I finally made my way to bed sometime before 2a.m. this morning. I think I may have fallen asleep, or was right at the brink of sleep when I was startled awake by screaming. Screaming coming from outside.
Screaming a deathly screaming screech. The sound of a small child or someone in extreme anguish. The screaming didn't subside. I stumbled out of bed. Maneuvered poorly around in the dark. Grabbed my glasses, thought of grabbing a phone to call 911, but didn't. Ran into the hallway door en route to the front door. The screaming continued.
I opened the front door. I scanned the street. I didn't say anyone. I listened. I heard IT.
A CAT. A DAMN CAT - LIKELY IN HEAT.
The thought crossed my mind of strangling the cat. The thought that at this very moment - I'm SO NOT a pet lover. I went back to bed. The screaming continued. I covered my head under the comforter. The screaming continued.
I thought about writing a post titled "8 Minutes & the Pussy" and how to put a humorous spin on it. 8 Minutes was the amount of time I spent in an upright tanner getting burned before my upcoming trip. And the cat that prevented me from sleeping for another several hours.
But all of it really doesn't seem to matter...now.

> Check your understanding
(1) In the post about the night screaming, how long did the writer spend in the upright tanner?
(2) Please pick up the post about the night screaming after its last line and keep writing it.

> Supplied information
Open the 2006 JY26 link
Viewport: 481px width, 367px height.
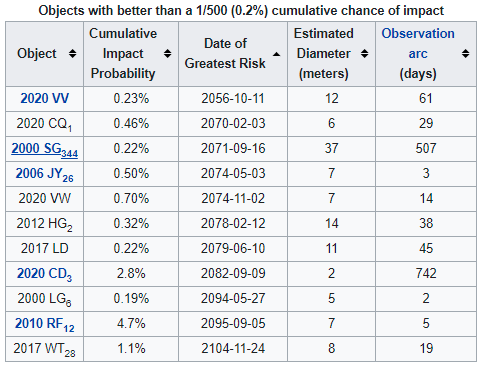pyautogui.click(x=45, y=174)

> Answers by item
(1) Eight minutes.

(2)
I called my son's dad to discuss practice tonight and spring break since he hadn't responded to my email from last week. In his "man of few words" I learned that he may need me to get my son as soon as possible when I return from my vacation. Why?
What it boils down to, my son's father has cancer. He will require surgery and a week in the hospital. He divulged no chemo or radiation necessary. He detected it because of a problem and has been working on scheduling and such for the past few months. T is his only "loose end" but the date of surgery isn't definite.
Just puts things into perspective. While I'm not privy to much information, I do know that is my son's father. I wish him well. Regardless of everything, I have never wished him ill will. And to those that believe in karma, even that gives me no solace. I really do wish him the best, not only for him, for his family, for his other child, but for our son. Our Son.
1 comment:
Sorry to hear about your son's father. I hope for the best for him.